For above reason, --writeback is disabled by default.

Group Cache Sharing

By default, JuiceFS cache is shared in host level, i.e. processes on a single host have access to same cache, every host maintain its own cache.

When clients in the same cluster need to access the same dataset repeatedly, e.g. continuous training on the same dataset in machine learning, JuiceFS provides cache sharing to improve the performance. It can be enabled with --cache-group.

When cache group is enabled, JuiceFS Client will listen on a random port, and communicate with its LAN peers, using metadata server as service discovery.

When a client needs to read a specific block, it will try to retrieve from a peer node if the block has already been cached, if not available, the client will instead read directly from object storage save to its own cache.

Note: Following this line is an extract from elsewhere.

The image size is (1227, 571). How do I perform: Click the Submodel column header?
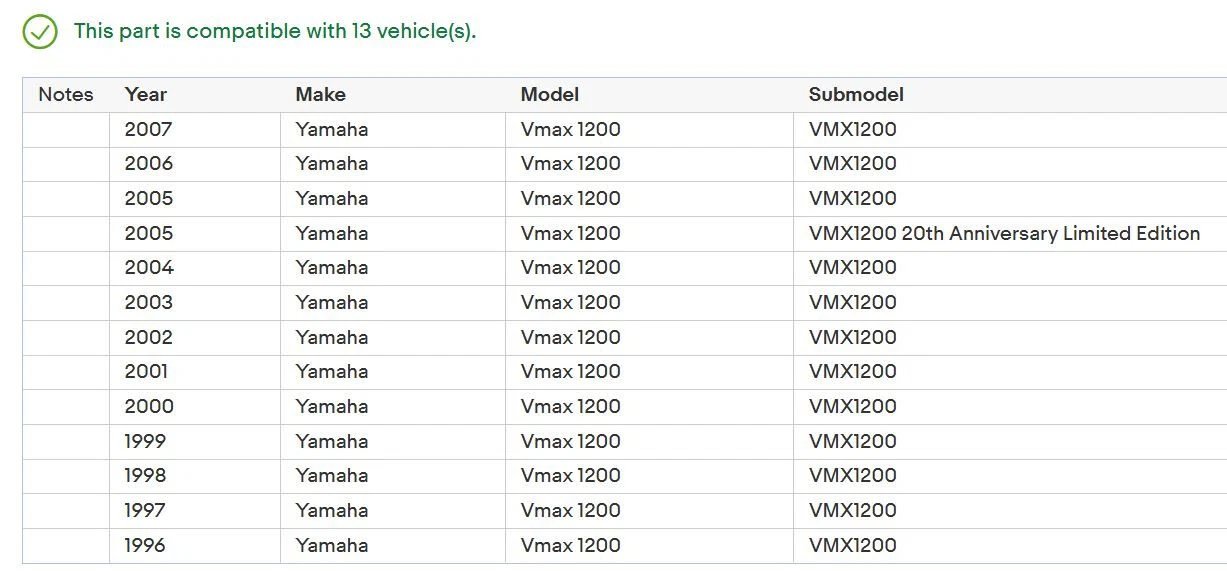[x=856, y=95]
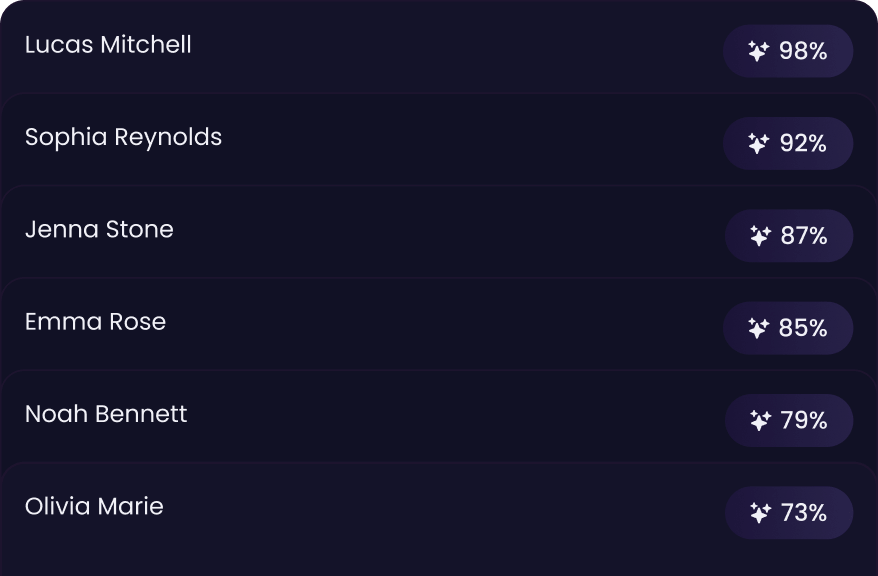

A consistent hashing ring is built among cache group nodes, similar to Memcached, little impact is introduced when clients join or leave the group.

Group cache is best suited for deep learning based on GPU cluster. By caching the training dataset into memory of all nodes, read performance will be so high that it cease to bottleneck GPU.

Independent Cache Cluster

When cache group is created within a cluster that's constantly scaling up and down (Like Spark on Kubernetes), cache utilization is not ideal because cache nodes are frequently destroyed and re-created. In this case, consider building a dedicated cache cluster so that the computation cluster have access to a more stable cache. Set up the dedicated cache cluster according to Group Cache Sharing, make sure --cache-group is the same between cache cluster and computation cluster. Apart from this, add --no-sharing to computation cluster, this forbids computation cluster from forming into the same cache group (only ask for cache, never give).

At this point, there will be three levels of cache: the system cache of the computing node, the disk cache of the computing node, and the cache cluster nodes (including their system cache). The cache media and cache size at each level can be configured according to the access characteristics of the specific application.

When you need to access a fixed data set, you can use juicefs warmup to warm up the data set in advance to improve first time read performance. You don't necessarily need to run juicefs warmup within the dedicated cache cluster, when executed on a client with --no-sharing enabled, cache cluster will be warmed up all the same.

A dedicated cache cluster should be properly monitored, so you know when to scale up and down:

  • When the cache cluster capacity is sufficient, most of the client's requests should be served by the cache cluster, and a small number of requests may be sent to object storage. Observe this using metrics like Block Cache Hit Ratio or Block Cache Size, both are already provided within the Grafana Dashboard, refer to Monitoring for details.
  • Low cache group storage storage will cause block eviction, observe this using blockcache.evict and other relevant metrics. See Metrics for more.